Quand bien même cette disposition serait jugée applicable, elle ne saurait conduire à paralyser ladite clause en la réputant non écrite ou à mettre hors de cause M. Y, mais seulement à permettre la mise en cause de la responsabilité délictuelle du bailleur, conduisant à l'octroi de dommages et intérêts au profit de ce dernier.

Cette contestation n'est donc pas sérieuse.

- sur le non-respect des dispositions de l'article 1171 du Code civil

Selon l'article 1171, dans sa rédaction issue de l'ordonnance du 10 février 2016, dans un contrat d'adhésion, toute clause qui créée un déséquilibre significatif entre les droits et obligations des parties au contrat est réputée non écrite.

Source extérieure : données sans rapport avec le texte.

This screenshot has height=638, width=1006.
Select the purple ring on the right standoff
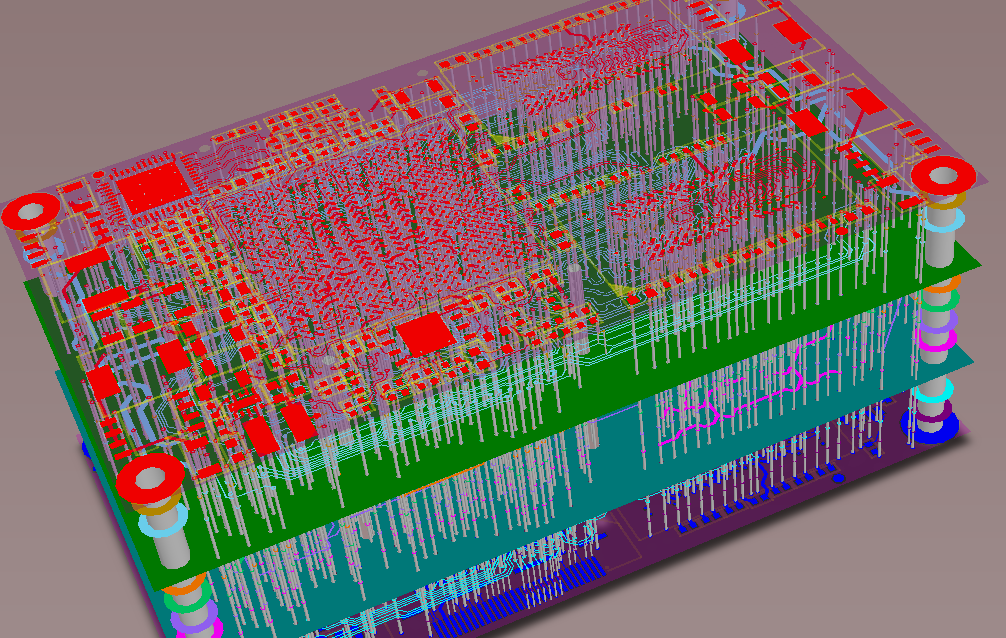pos(940,322)
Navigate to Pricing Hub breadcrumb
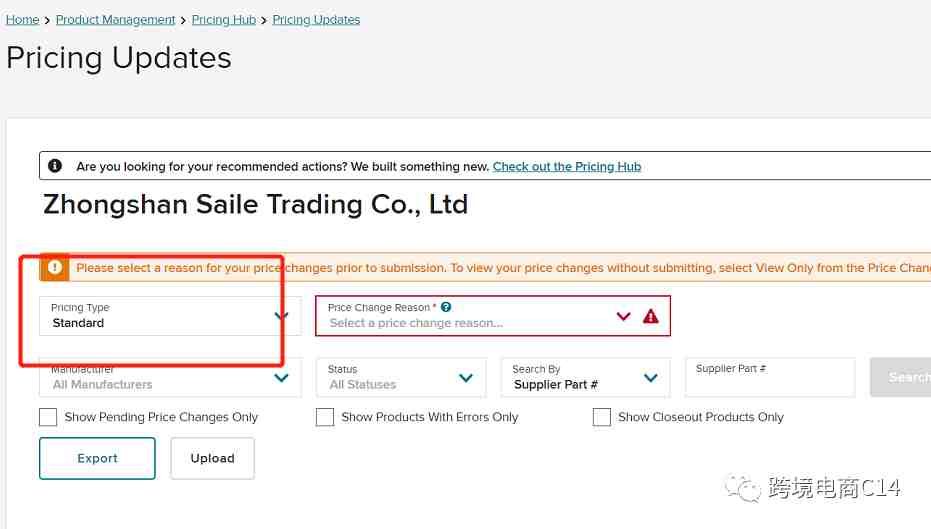 pyautogui.click(x=224, y=20)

Sans nullement là encore caractériser l'existence même d'un contrat d'adhésion ni demander expressément que ce contrat soit qualifié ainsi, M. Y se prévaut de la disposition précitée sans prendre garde au fait que cet article, conformément aux dispositions transitoires prévues dans le cadre de la réforme du droit des contrats, du régime général et de la preuve des obligations, n'est pas applicable aux contrats conclus avant la date d'entrée en vigueur de l'ordonnance, soit le 10 février 2016.

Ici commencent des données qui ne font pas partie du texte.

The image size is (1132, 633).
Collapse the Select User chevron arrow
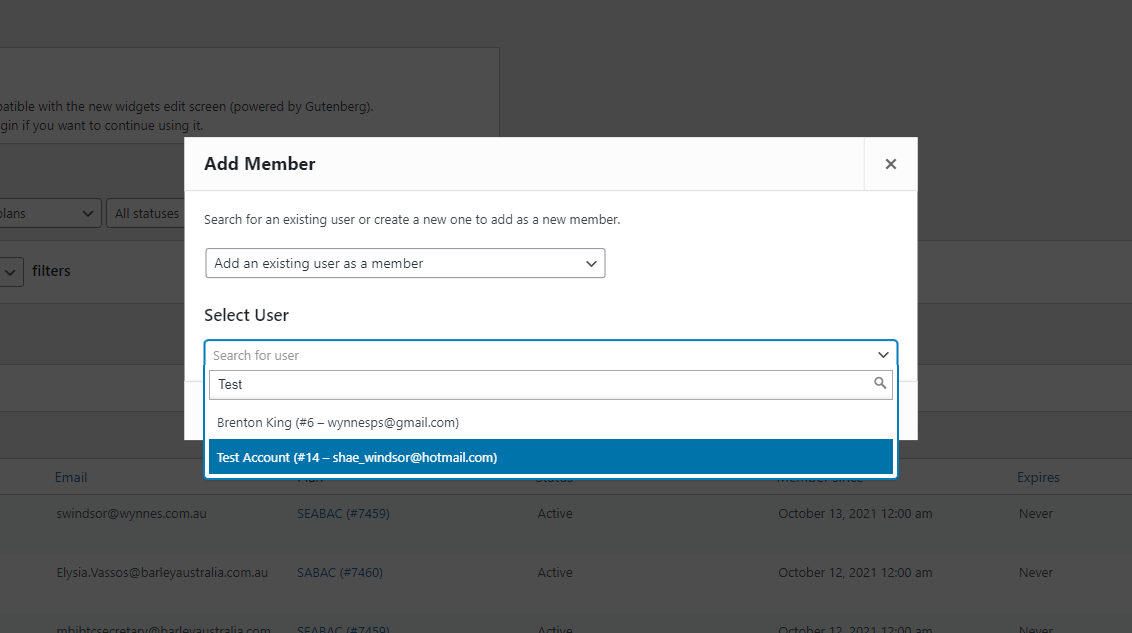(883, 355)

Le contrat litigieux ayant été régularisé le 17 août 2015 et ne pouvant être soumis au nouvel article 1171 du Code civil, cette contestation ne saurait être qualifiée de sérieuse, pas plus que ne l'est la référence générale et non étayée par M. Y à des dispositions ponctuelles et spécifiques prévues pour sanctionner l'abus dans les relations contractuelles ou à la sanction de la déloyauté d'une prérogative contractuelle.

- sur la nullité de l'engagement de caution

Au visa de l'article 12 du Code de procédure civile, Me Dekeyser conteste la qualification de son engagement de codébiteur lequel serait un engagement de caution, nul pour non-respect des dispositions de l'article L. 341-2 ancien du Code de la consommation, mais également de l'article 1112 ancien permettant de sanctionner l'abus de position dominante, et en tout cas inopérant à raison de la disproportion de l'engagement de caution.

S'il appartient, conformément aux dispositions de l'article 12 du Code de procédure civile, au juge de rendre leur exacte qualification à un acte, il ne saurait, sous couvert de cette demande de requalification, solliciter de ce dernier, en contravention avec les dispositions des articles 1156 et suivants ci-dessus rappelées, qu'il interprète un acte clair, voire le dénature.

Or, M. Y échoue à démontrer que la volonté commune des parties soit différente de celle résultant expressément des termes employés dans la convention.

Ainsi, la qualification de codébiteur solidaire est utilisée dans de multiples dispositions de la convention litigieuse.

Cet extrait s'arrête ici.